Results—Most cats (68.1%) were referred because of vision loss; retinal detachment, hemorrhage, edema, and degeneration were common findings. Cardiac abnormalities were detected in 37 cats, and neurologic signs were detected in 20 cats. Hypertension was diagnosed concurrently with chronic renal failure (n = 22), hyperthyroidism (5), diabetes mellitus (2), and hyperaldosteronism (1). A clearly identifiable cause for hypertension was not detected in 38 cats; 26 of these cats had mild azotemia, and 12 did not have renal abnormalities. Amlodipine decreased blood pressure in 31 of 32 cats and improved ocular signs in 18 of 26 cats.

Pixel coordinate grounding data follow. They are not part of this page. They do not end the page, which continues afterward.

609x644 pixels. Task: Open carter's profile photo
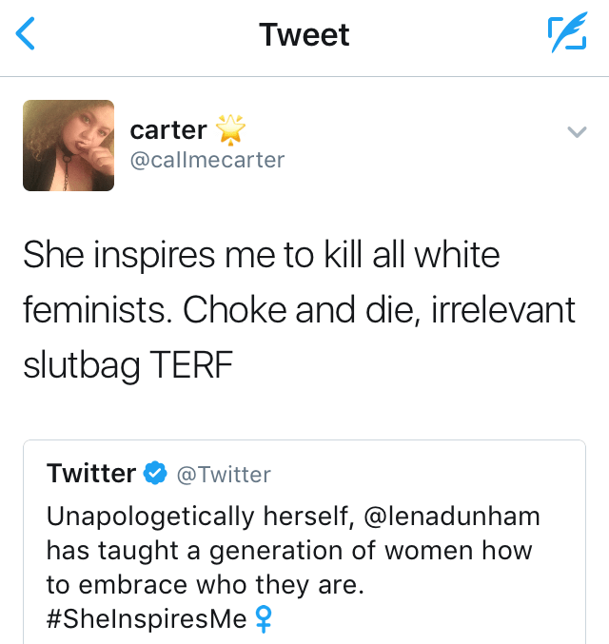tap(69, 146)
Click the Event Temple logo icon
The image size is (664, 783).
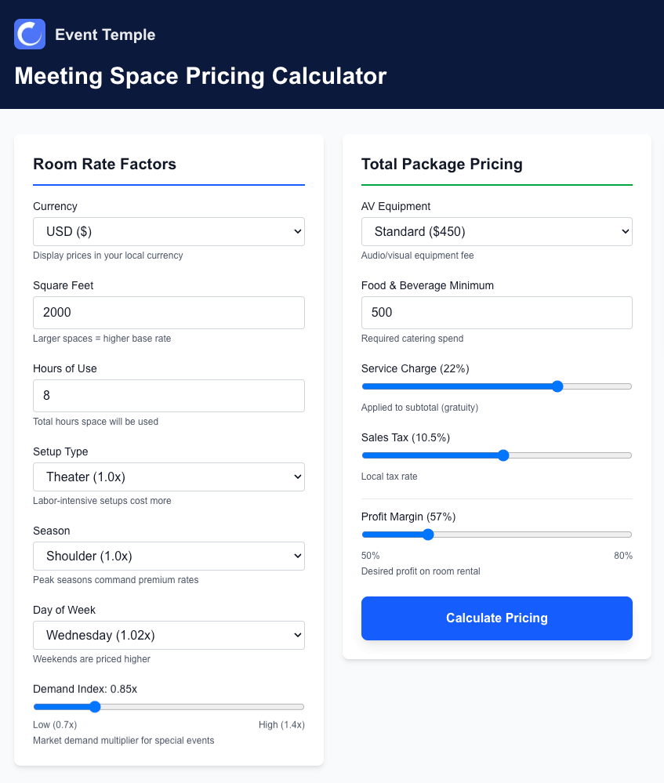29,34
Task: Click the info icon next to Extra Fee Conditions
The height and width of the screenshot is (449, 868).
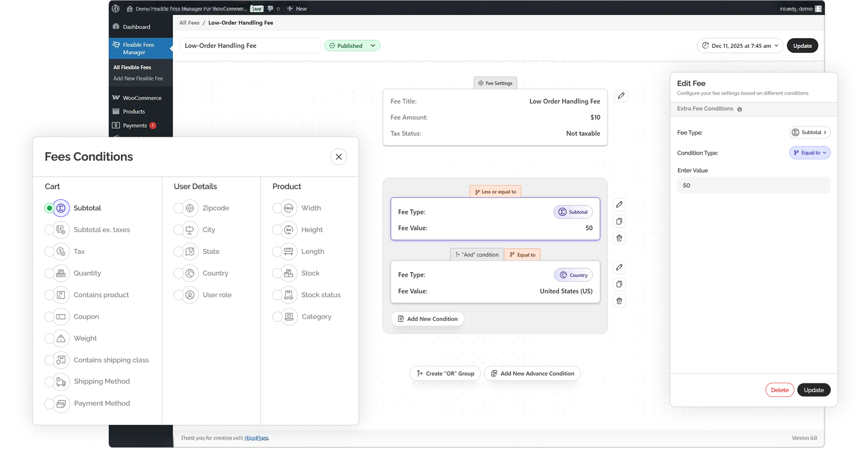Action: (x=740, y=109)
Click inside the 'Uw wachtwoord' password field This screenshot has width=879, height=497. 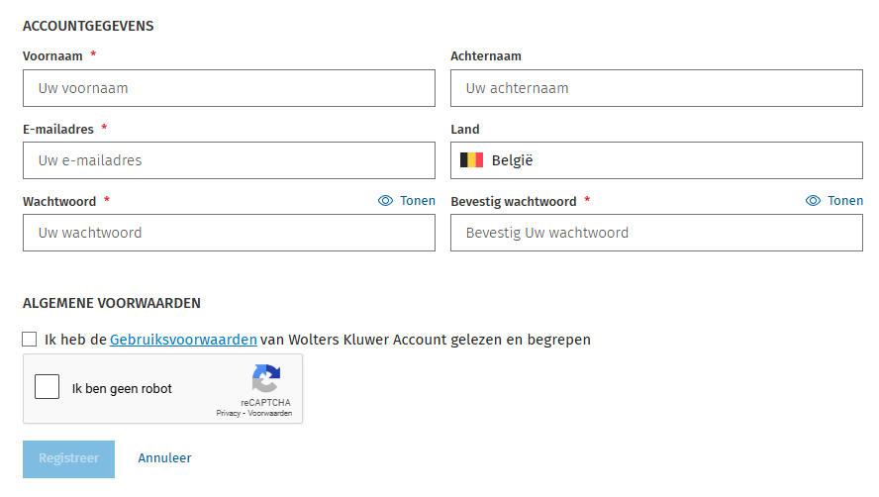coord(229,233)

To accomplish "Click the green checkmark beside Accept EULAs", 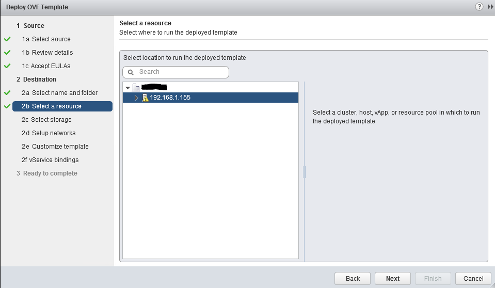I will (x=7, y=66).
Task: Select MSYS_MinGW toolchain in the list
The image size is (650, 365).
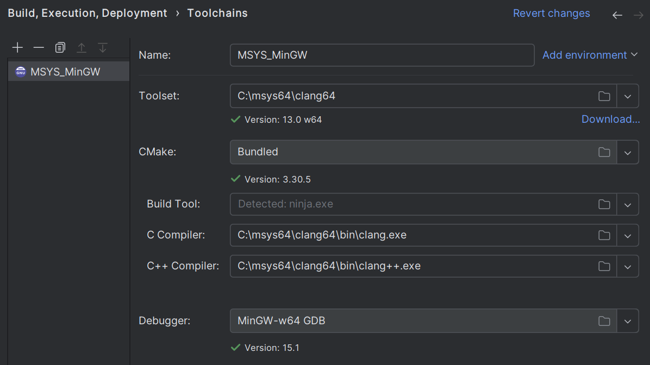Action: (65, 72)
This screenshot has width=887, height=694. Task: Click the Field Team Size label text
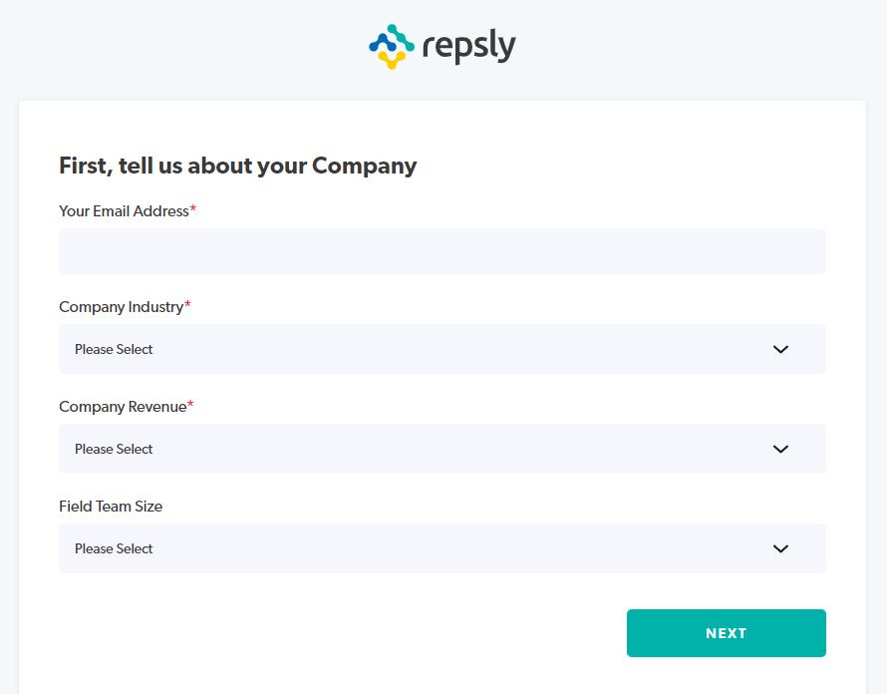111,507
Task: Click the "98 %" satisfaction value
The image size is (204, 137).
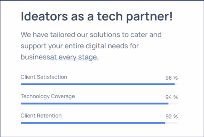Action: pyautogui.click(x=171, y=78)
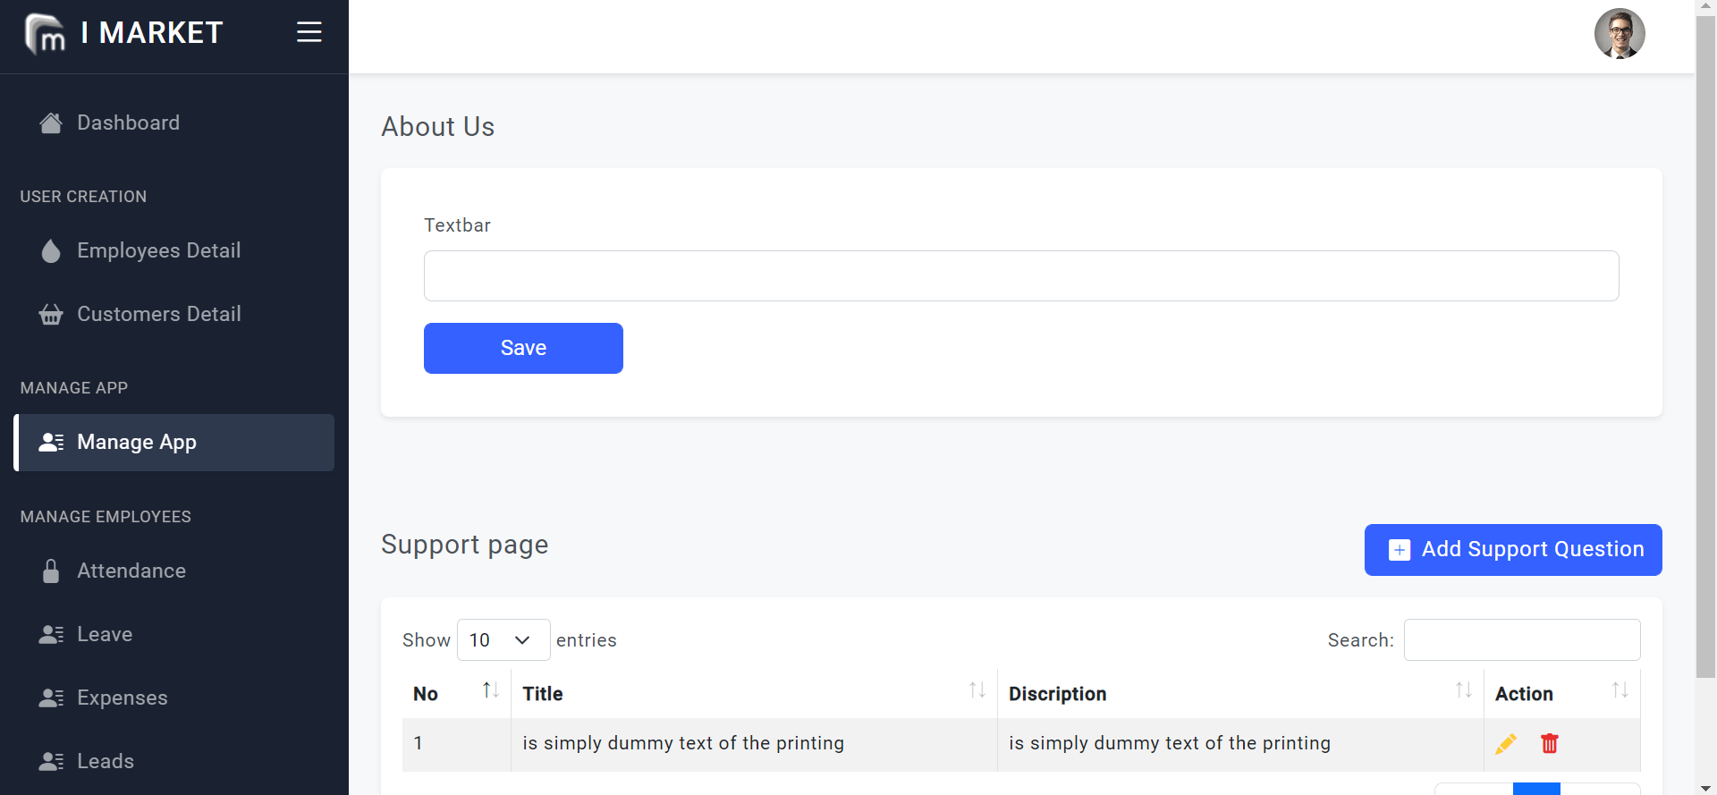Sort table by No column
1717x795 pixels.
[x=490, y=690]
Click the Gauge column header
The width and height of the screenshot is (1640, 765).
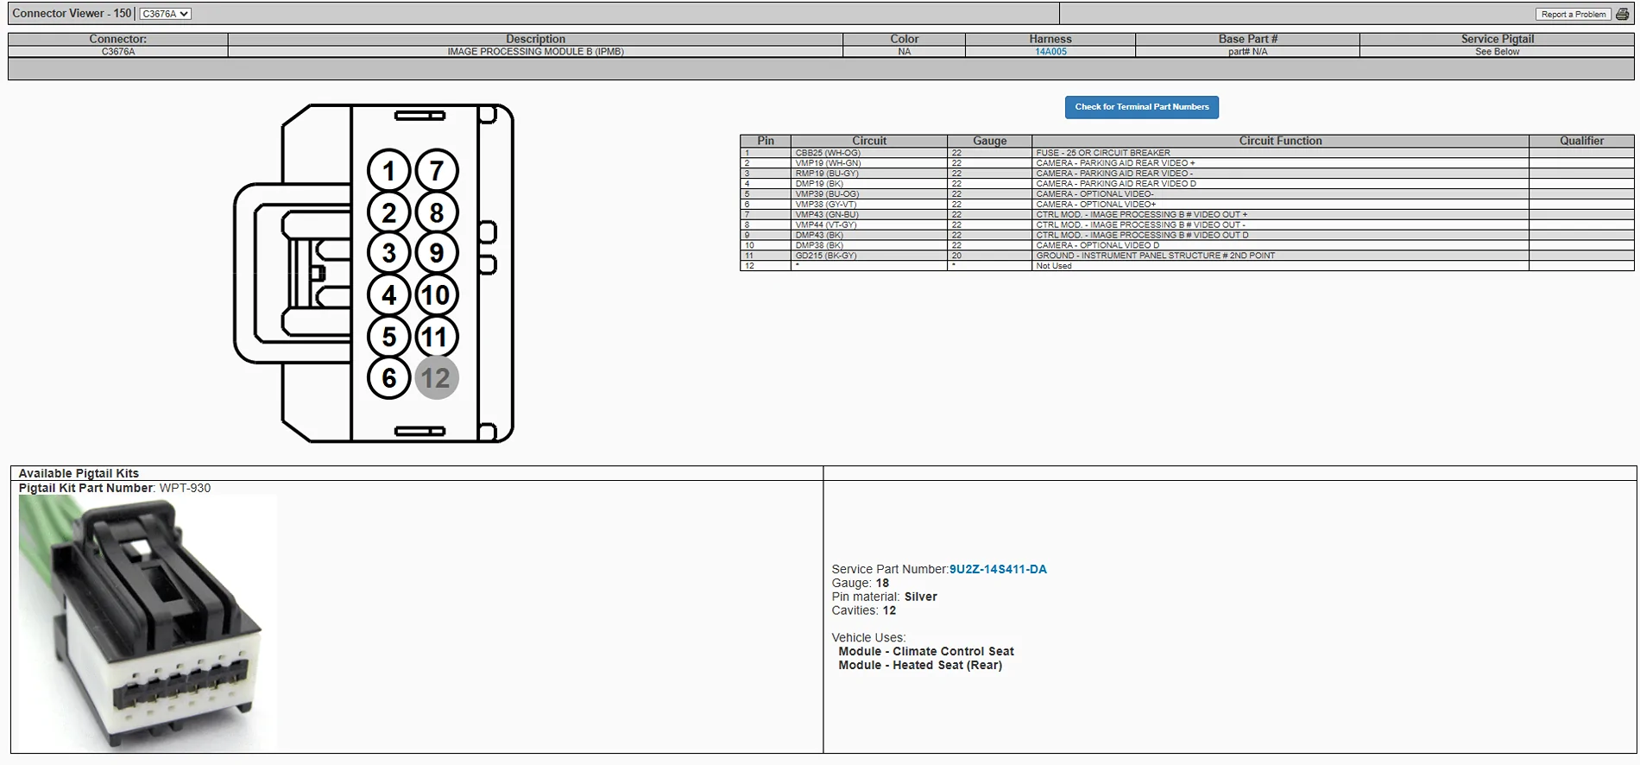(x=989, y=141)
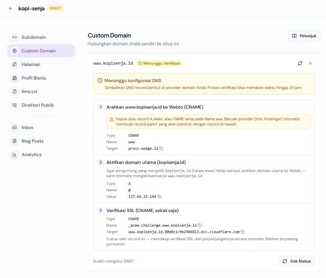This screenshot has height=278, width=326.
Task: Click the Menunggu Verifikasi status badge
Action: pyautogui.click(x=159, y=63)
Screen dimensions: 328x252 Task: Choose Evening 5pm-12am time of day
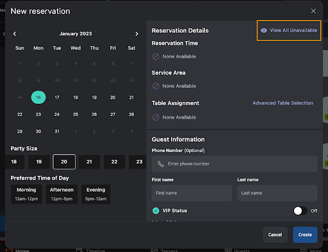coord(96,194)
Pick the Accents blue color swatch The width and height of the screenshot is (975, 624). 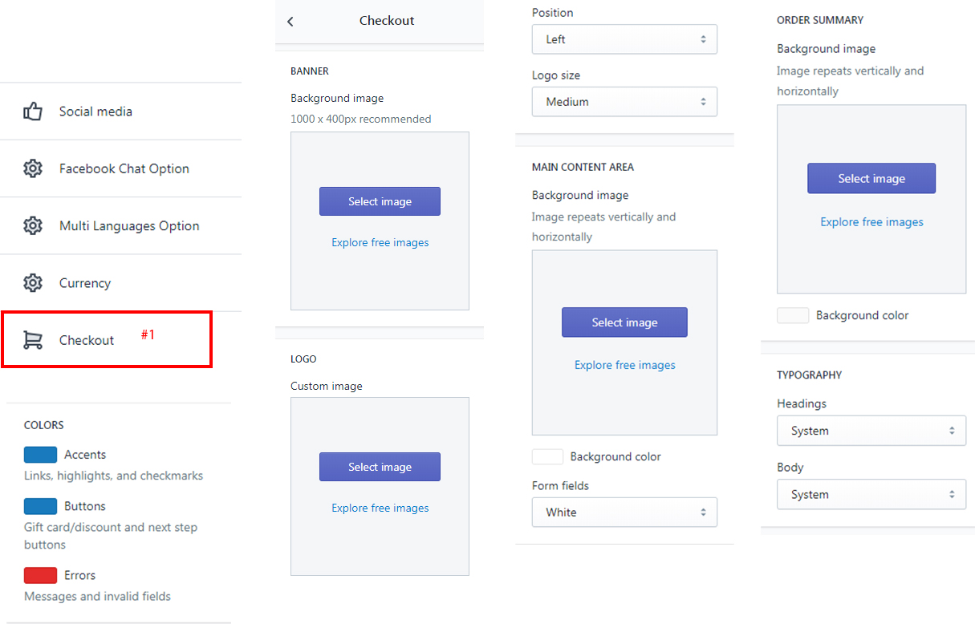tap(40, 455)
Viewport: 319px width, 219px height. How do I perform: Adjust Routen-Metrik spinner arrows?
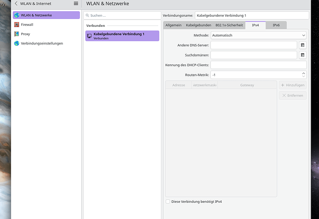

Conclusions and Clinical Relevance—Retinal lesions, caused predominantly by choroidal injury, are common in cats with hypertension. Primary hypertension in cats may be more common than currently recognized. Hypertension should be considered in older cats with acute onset of blindness; retinal edema, hemorrhage, or detachment; cardiac disease; or neurologic abnormalities. Cats with hypertensioninduced ocular disease should be evaluated for renal failure, hyperthyroidism, diabetes mellitus, and cardiac abnormalities. Blood pressure measurements and funduscopic evaluations should be performed routinely in cats at risk for hypertension (preexisting renal disease, hyperthyroidism, and age > 10 years). Amlodipine is an effective antihypertensive agent in cats.(J Am Vet Med Assoc 2000;217:695–702)